Geometric representation theory and symplectic geometry are two subjects of central interest in current mathematics. They draw original inspiration from mathematical physics, often in the form of quantum field theory and specifically the study of its symmetries. This has been an historically fruitful direction guided by dualities that generalize Fourier theory. The research in this project involves a mix of pursuits, including the development of new tools and the solution of open problems. A common theme throughout is finding ways to think about intricate geometric systems in elementary combinatorial terms. The research also offers opportunities for students entering these subjects to make significant contributions by applying recent tools and exploring new approaches. Additional activities include educational and expository writing on related topics, new interactions between researchers in mathematics and physics, and continued investment in public engagement with mathematics.The specific projects take on central challenges in supersymmetric gauge theory, specifically about phase spaces of gauge fields, their two-dimensional sigma-models, and higher structures on their branes coming from four-dimensional field theory. The main themes are the cocenter of the affine Hecke category and elliptic character sheaves, local Langlands equivalences and relative Langlands duality, and the topology of Lagrangian skeleta of Weinstein manifolds. The primary goals of the project include an identification of the cocenter of the affine Hecke category with elliptic character sheaves as an instance of automorphic gluing, the application of cyclic symmetries of Langlands parameter spaces to categorical forms of the Langlands classification, and a comparison of polarized Weinstein manifolds with arboreal spaces.This award reflects NSF's statutory mission and has been deemed worthy of support through evaluation using the Foundation's intellectual merit and broader impacts review criteria.

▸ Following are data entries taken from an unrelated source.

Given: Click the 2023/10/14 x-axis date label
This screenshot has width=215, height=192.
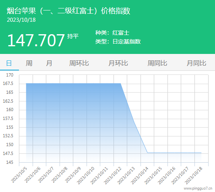Looking at the screenshot, I should pyautogui.click(x=140, y=175).
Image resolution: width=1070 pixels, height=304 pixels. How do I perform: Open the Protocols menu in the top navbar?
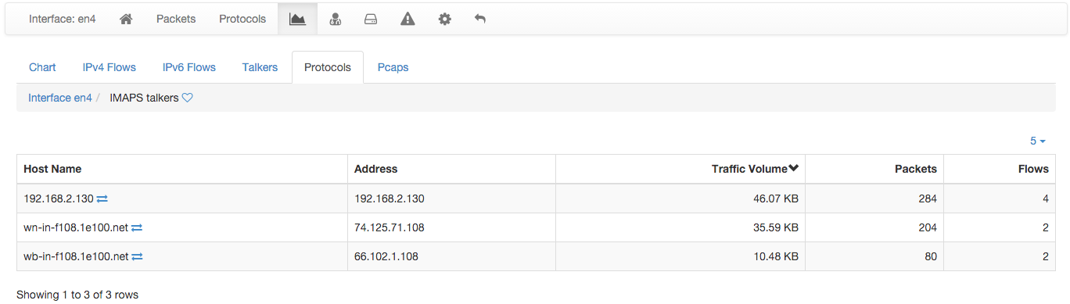[x=242, y=19]
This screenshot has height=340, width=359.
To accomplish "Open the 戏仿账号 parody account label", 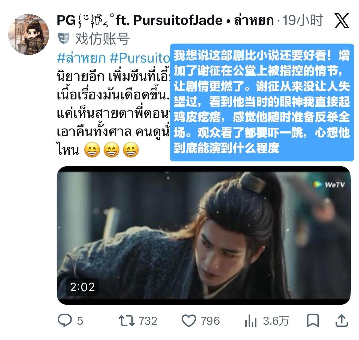I will (102, 38).
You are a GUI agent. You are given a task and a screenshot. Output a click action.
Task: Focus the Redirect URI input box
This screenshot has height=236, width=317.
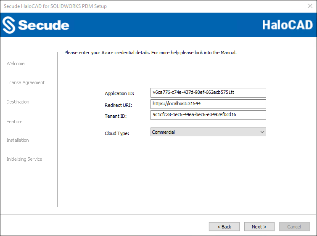pos(208,104)
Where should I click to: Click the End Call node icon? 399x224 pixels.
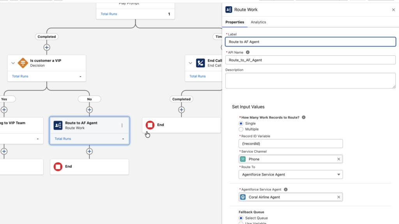(200, 63)
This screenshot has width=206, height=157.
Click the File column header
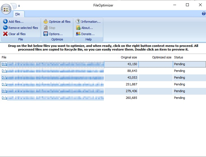(4, 57)
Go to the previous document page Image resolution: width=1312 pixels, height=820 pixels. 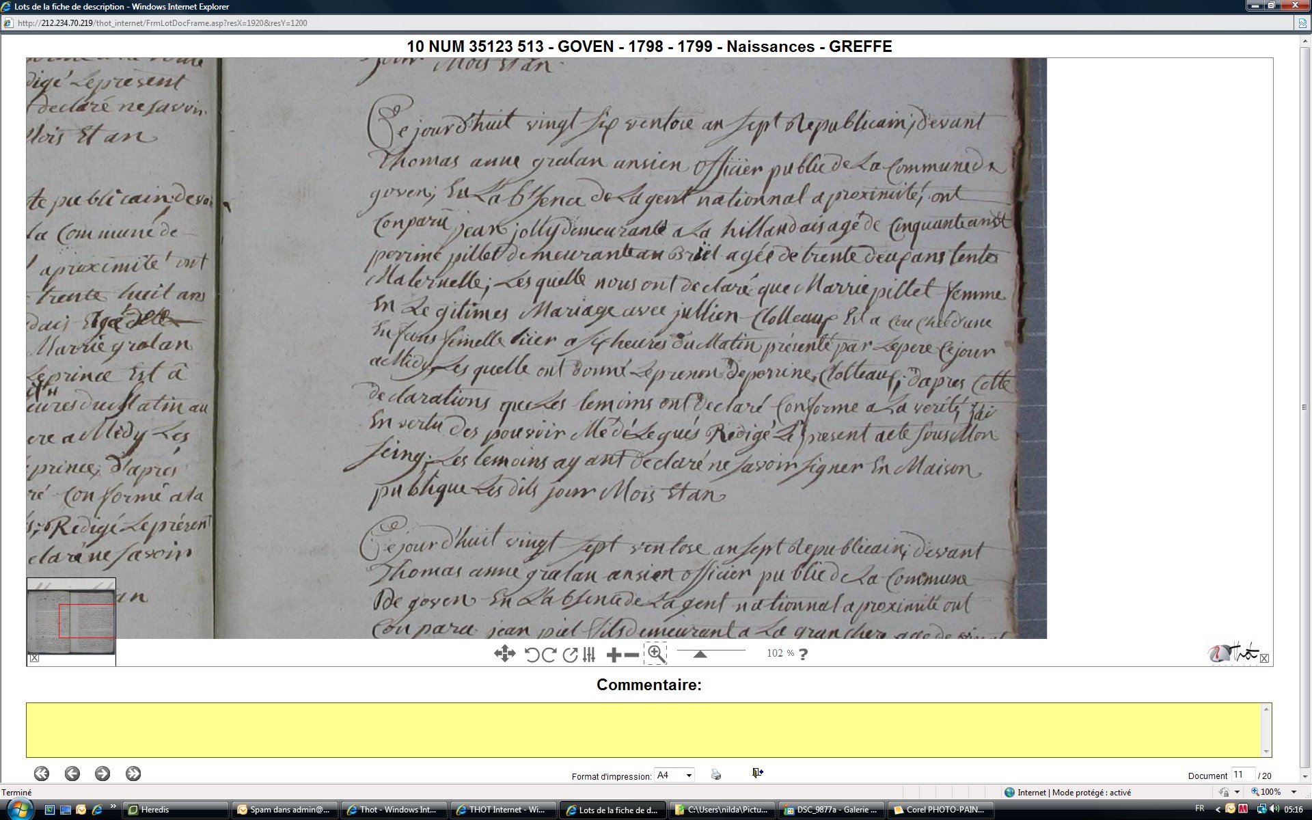(72, 774)
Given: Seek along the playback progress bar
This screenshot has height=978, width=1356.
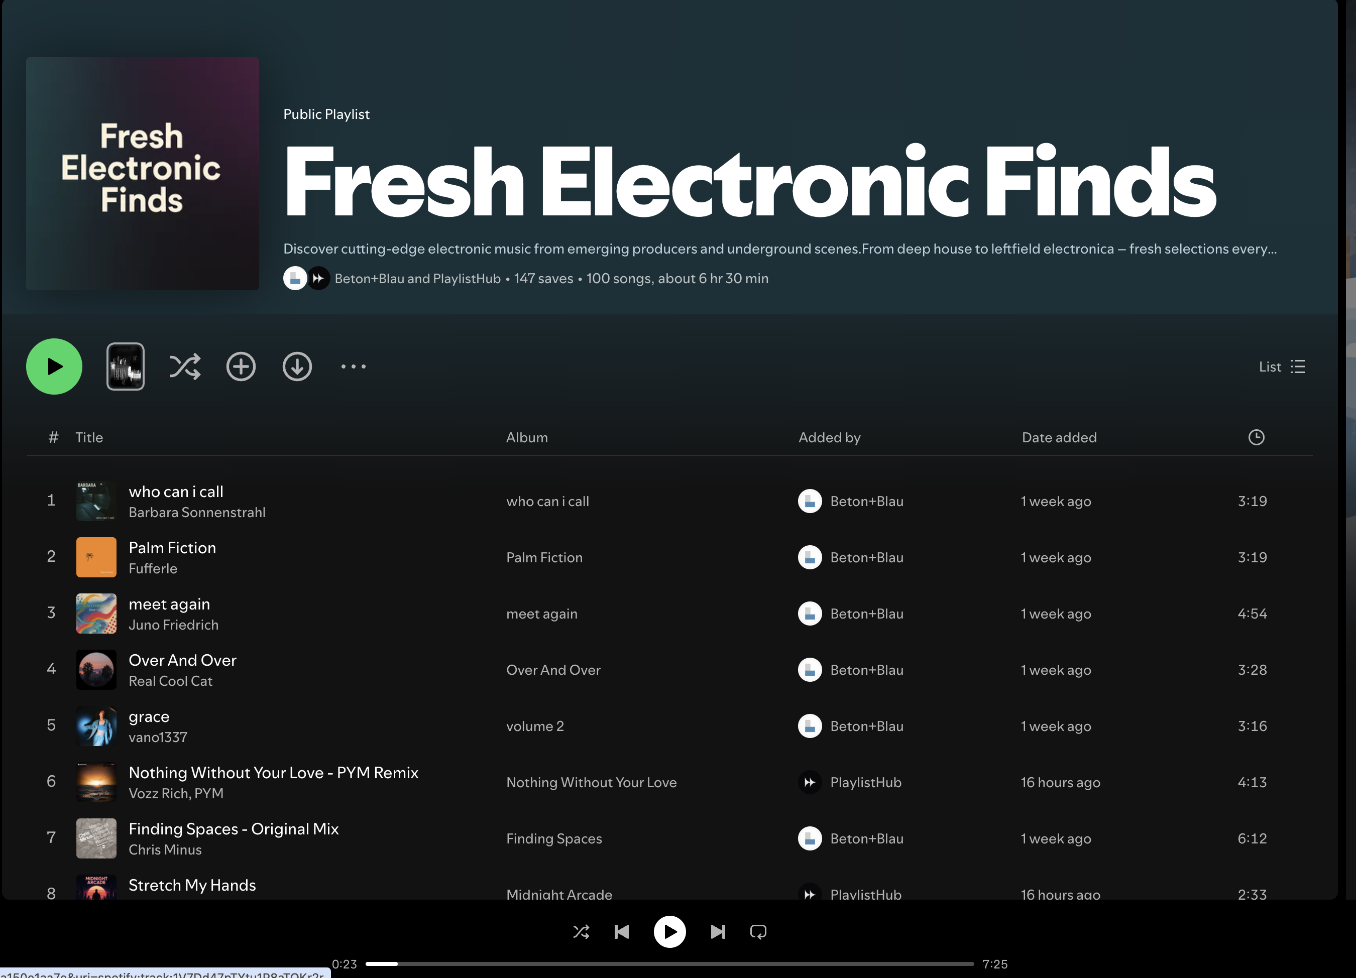Looking at the screenshot, I should coord(670,964).
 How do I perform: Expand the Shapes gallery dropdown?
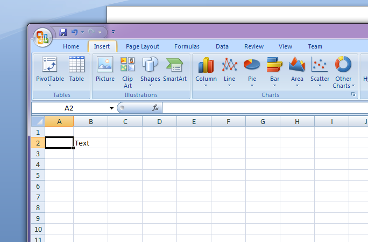(x=150, y=85)
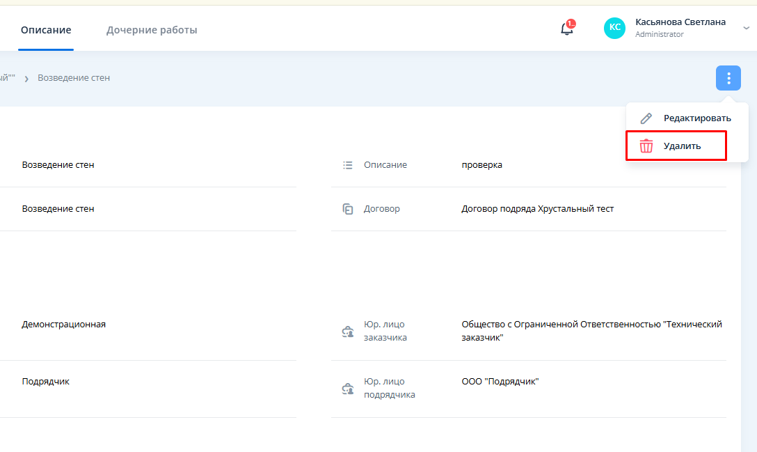Click the Возведение стен breadcrumb
Screen dimensions: 757x452
[74, 78]
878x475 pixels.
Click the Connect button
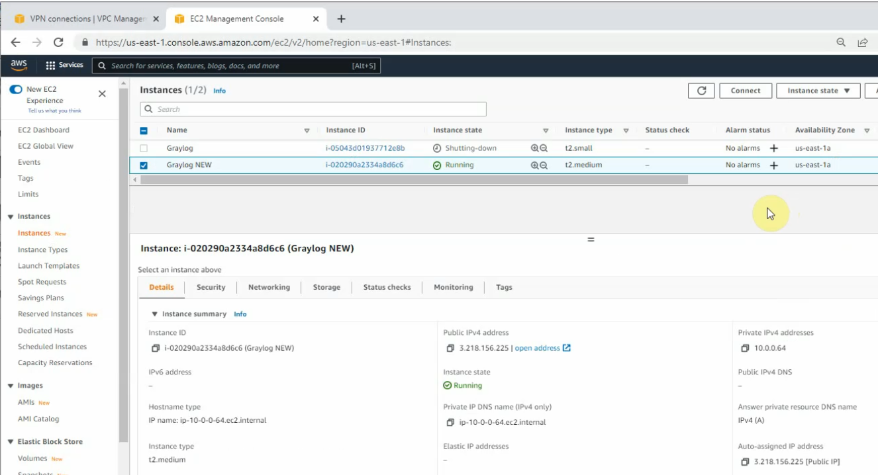pyautogui.click(x=746, y=91)
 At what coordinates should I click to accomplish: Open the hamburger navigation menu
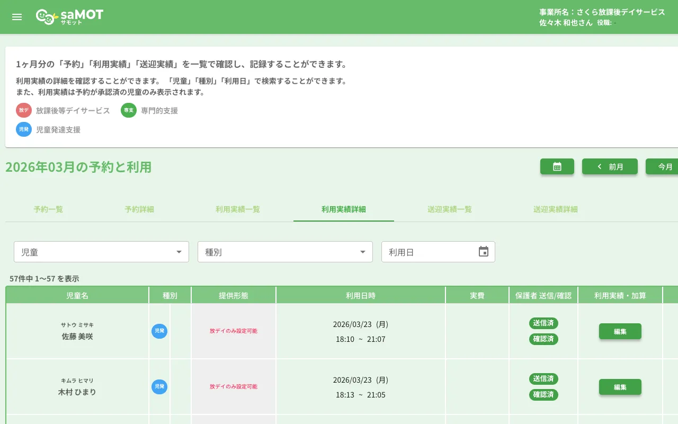point(16,16)
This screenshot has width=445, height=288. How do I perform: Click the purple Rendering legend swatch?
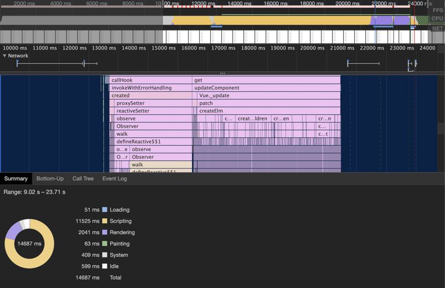coord(105,232)
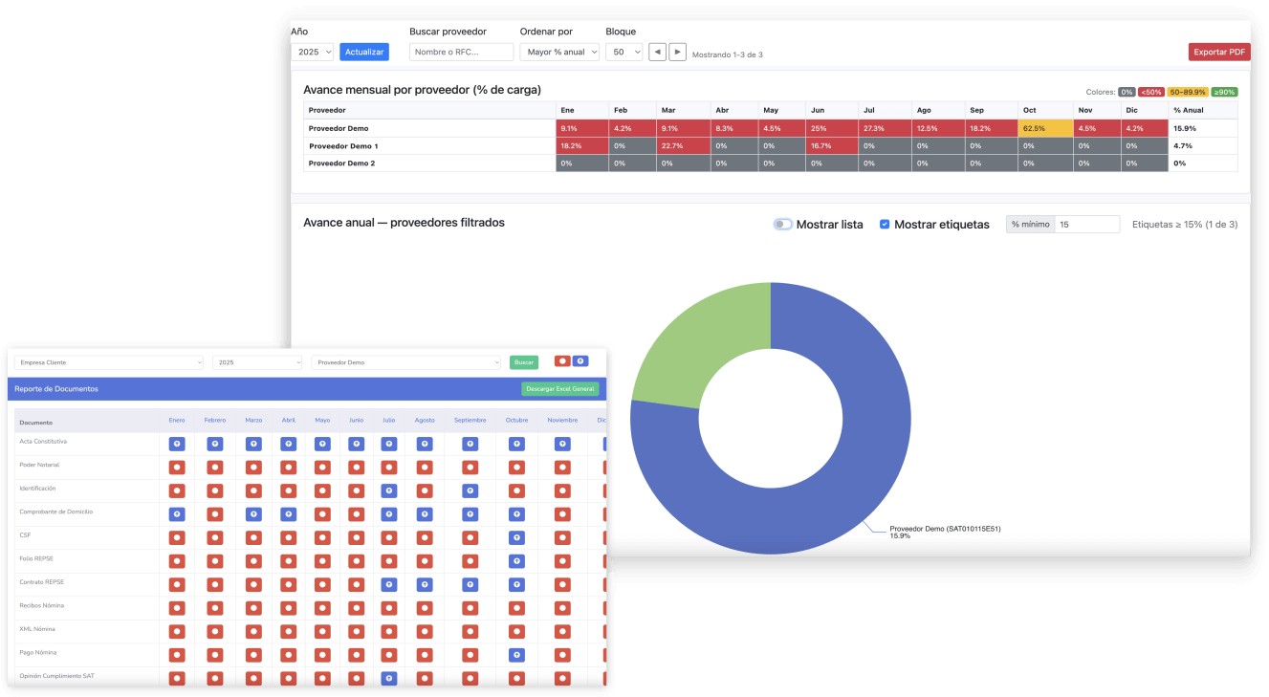Click blue upload icon next to Buscar
Screen dimensions: 1269x697
tap(580, 361)
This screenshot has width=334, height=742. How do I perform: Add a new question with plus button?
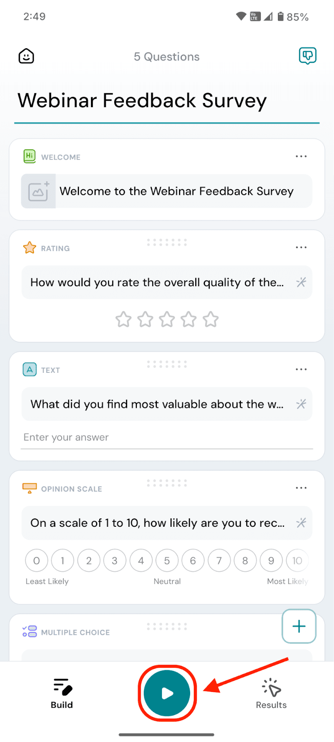click(299, 626)
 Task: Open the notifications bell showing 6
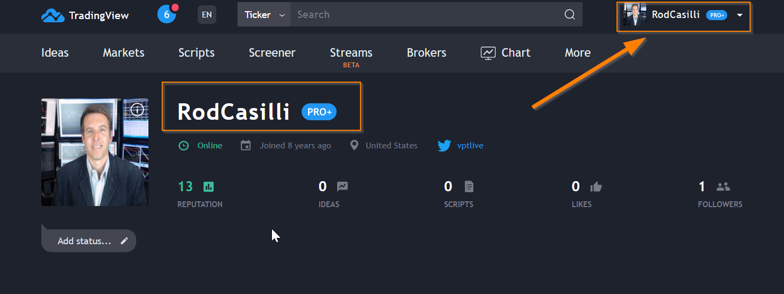166,15
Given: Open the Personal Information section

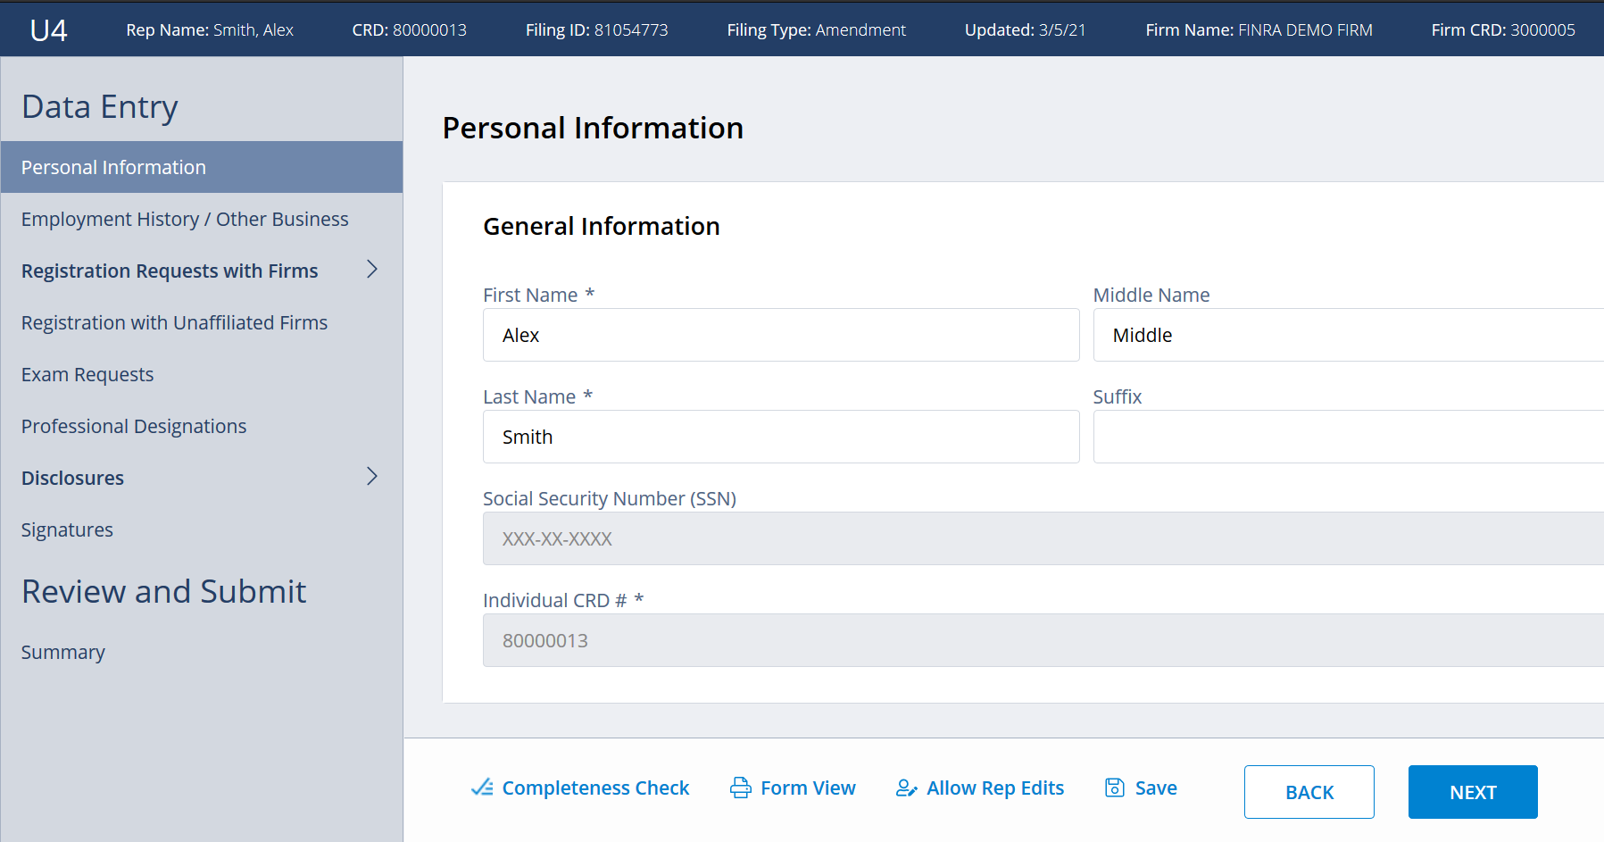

几何表示理论和符号几何形状是当前数学中核心兴趣的两个主题。他们从数学物理学中汲取了原始灵感，通常以量子场理论的形式，特别是对其对称性的研究。这是一个历史上富有成果的方向，这些方向是二元性的二元性，这些方向概括了傅立叶理论。该项目的研究涉及各种追求，包括开发新工具和解决开放问题的解决方案。整个过程中的一个共同主题是寻找以基本组合术语来思考复杂的几何系统的方法。这项研究还为进入这些学科的学生提供了机会，通过应用最新工具和探索新方法来做出重大贡献。其他活动包括有关相关主题的教育和说明性写作，数学和物理学研究人员之间的新互动，以及在公众参与数学方面的持续投资。具体项目在超对称规格理论中面临着核心挑战，特别是关于仪表领域的相位空间，他们的二维Sigma模型以及对布兰斯的二维式结构以及来自四维理论的更高结构。主要主题是Aggine Hecke类别和椭圆形的束带，本地Langlands等价和相对Langlands二重性的对焦，以及Weinstein歧管Lagrangian Skeleta的拓扑结构。该项目的主要目标包括识别具有椭圆形特征的仿射类别的合伙人作为自动胶合的实例值得通过基金会的智力优点和更广泛的影响审查标准来通过评估来支持。